At d 3, Rubisco activity and content in mature leaves of rice switched to ambient CO2 were significantly greater than those of high-CO2 controls but less than the ambient-CO2 controls. By d 10, the plants switched to ambient CO2 did not differ from those kept at ambient CO2, and had significantly higher activity and content than those kept at high CO2. Rubisco activity and content in mature leaves of rice switched to high CO2 differed little from those of the ambient-CO2 control, and remained greater than those of the high-CO2-grown plants, indicating a lack of adjustment despite the change in growth [CO2].

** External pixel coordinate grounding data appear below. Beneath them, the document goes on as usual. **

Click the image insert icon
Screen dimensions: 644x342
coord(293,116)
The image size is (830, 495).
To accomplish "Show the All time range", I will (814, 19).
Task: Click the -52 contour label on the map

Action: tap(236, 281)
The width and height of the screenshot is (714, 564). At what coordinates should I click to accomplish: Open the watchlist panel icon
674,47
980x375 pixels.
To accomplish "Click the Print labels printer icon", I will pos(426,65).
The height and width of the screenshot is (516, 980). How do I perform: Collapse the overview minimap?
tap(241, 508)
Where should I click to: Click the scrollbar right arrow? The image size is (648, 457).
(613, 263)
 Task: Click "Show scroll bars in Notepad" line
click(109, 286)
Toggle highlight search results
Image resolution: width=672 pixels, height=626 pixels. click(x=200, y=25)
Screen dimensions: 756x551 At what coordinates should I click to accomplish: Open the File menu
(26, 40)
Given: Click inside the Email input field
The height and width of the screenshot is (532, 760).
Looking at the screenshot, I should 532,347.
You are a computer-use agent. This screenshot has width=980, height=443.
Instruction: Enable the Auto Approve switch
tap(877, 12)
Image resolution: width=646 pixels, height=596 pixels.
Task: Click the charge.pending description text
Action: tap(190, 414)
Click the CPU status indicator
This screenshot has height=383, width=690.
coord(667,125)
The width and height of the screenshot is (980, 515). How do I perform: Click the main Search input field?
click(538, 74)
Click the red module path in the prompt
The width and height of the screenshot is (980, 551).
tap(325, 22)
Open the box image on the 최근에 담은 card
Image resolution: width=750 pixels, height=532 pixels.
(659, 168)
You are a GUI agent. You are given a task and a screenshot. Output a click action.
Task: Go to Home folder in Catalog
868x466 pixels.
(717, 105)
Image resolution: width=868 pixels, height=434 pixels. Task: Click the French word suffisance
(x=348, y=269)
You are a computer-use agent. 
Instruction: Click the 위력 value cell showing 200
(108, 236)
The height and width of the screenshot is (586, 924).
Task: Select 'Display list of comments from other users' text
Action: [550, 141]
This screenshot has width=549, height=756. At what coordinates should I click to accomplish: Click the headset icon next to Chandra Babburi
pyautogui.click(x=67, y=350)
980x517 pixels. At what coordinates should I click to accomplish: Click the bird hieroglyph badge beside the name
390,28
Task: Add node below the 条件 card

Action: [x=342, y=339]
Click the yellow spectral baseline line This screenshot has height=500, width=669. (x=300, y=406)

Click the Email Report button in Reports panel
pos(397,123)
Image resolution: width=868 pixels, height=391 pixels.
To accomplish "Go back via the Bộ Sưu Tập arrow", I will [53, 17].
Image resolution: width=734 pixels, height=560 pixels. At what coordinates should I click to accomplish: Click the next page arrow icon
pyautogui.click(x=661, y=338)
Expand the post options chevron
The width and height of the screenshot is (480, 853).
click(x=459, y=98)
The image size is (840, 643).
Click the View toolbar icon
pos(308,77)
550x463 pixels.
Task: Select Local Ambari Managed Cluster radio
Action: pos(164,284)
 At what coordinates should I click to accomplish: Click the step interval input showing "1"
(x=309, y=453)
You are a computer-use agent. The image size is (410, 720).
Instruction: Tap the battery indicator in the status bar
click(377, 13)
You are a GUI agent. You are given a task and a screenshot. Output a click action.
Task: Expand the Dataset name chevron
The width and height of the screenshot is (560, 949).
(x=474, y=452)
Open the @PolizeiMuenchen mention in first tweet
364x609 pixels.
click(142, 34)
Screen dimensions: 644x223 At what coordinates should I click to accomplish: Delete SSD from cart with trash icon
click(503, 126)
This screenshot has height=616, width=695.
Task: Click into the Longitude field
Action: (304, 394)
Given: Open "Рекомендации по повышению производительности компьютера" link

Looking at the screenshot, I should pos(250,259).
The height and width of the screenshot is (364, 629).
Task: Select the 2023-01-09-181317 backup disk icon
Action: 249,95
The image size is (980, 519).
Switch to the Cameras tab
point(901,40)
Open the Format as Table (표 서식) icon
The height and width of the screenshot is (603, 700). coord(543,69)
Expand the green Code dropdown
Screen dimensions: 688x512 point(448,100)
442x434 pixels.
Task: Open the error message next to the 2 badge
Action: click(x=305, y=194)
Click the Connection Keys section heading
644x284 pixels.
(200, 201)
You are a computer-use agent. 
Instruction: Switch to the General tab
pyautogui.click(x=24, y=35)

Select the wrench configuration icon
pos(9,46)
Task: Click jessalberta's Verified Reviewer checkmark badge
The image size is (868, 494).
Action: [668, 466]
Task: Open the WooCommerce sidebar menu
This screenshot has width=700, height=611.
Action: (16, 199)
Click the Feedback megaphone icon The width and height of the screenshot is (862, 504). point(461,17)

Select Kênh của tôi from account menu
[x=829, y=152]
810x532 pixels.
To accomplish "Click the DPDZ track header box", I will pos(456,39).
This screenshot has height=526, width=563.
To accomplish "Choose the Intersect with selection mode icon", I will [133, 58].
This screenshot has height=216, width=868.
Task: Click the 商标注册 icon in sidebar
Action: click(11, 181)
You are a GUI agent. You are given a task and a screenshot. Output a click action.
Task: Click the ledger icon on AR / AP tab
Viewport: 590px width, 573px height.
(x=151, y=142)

Expanding leaves of rice kept at ambient or high CO2 showed no significant differences in Rubisco total activity and content at d 1 and 3 (Table I). However, at d 10, both total activity and content were significantly less in the high-CO2 plants. One day after switching to high or ambient CO2 there were no changes in either total activity or content. By d 10, total activity and content in plants switched to ambient CO2 had increased to levels similar to those of plants kept at ambient CO2. Conversely, plants switched to high CO2 appeared to have less Rubisco activity and content than the ambient-CO2 plants, although the differences were not statistically significant.
Rubisco Small Subunit mRNA
Differences in steady-state rbcS transcript levels between plants grown at ambient and high CO2 were detected in both mature and expanding leaves (Fig. 2). Levels of rbcS transcripts for mature leaves were similar in both ambient- and high-CO2-grown rice on d 1. However, by d 3 the amount of rbcS transcripts in plants kept at ambient CO2 was 13% greater than that of plants kept at high CO2, and by d 10 it was 43% greater (Table II).
Figure 2.
Northern blots of rbcS mRNA for mature and expanding leaves of rice on d 1, 3, and 10. The switch in [CO2] was made on d 2.
Table II.
Abundance of rbcS transcripts for mature and expanding leaves of rice on d 1, 3, and 10
Leaf Type and Day of Experiment |
rbcS mRNA
|
|||
---|---|---|---|---|
350 | 350 → 700 | 700 | 700 → 350 | |
% of 350 control | ||||
Mature | ||||
1 | 100 | 94 ± 4 | ||
3 | 100 | 77 ± 4 | 87 ± 3 | 98 ± 6 |
10 | 100 | 87 ± 4 | 57 ± 3 | 111 ± 5 |
Expanding | ||||
1 | 100 | 85 ± 8 | ||
3 | 100 | 85 ± 6 | 70 ± 7 | 97 ± 4 |
10 | 100 | 107 ± 7 | 70 ± 12 | 86 ± 2 |
The switch in [CO2] was made on d 2. Values are the means ± sd of two experiments.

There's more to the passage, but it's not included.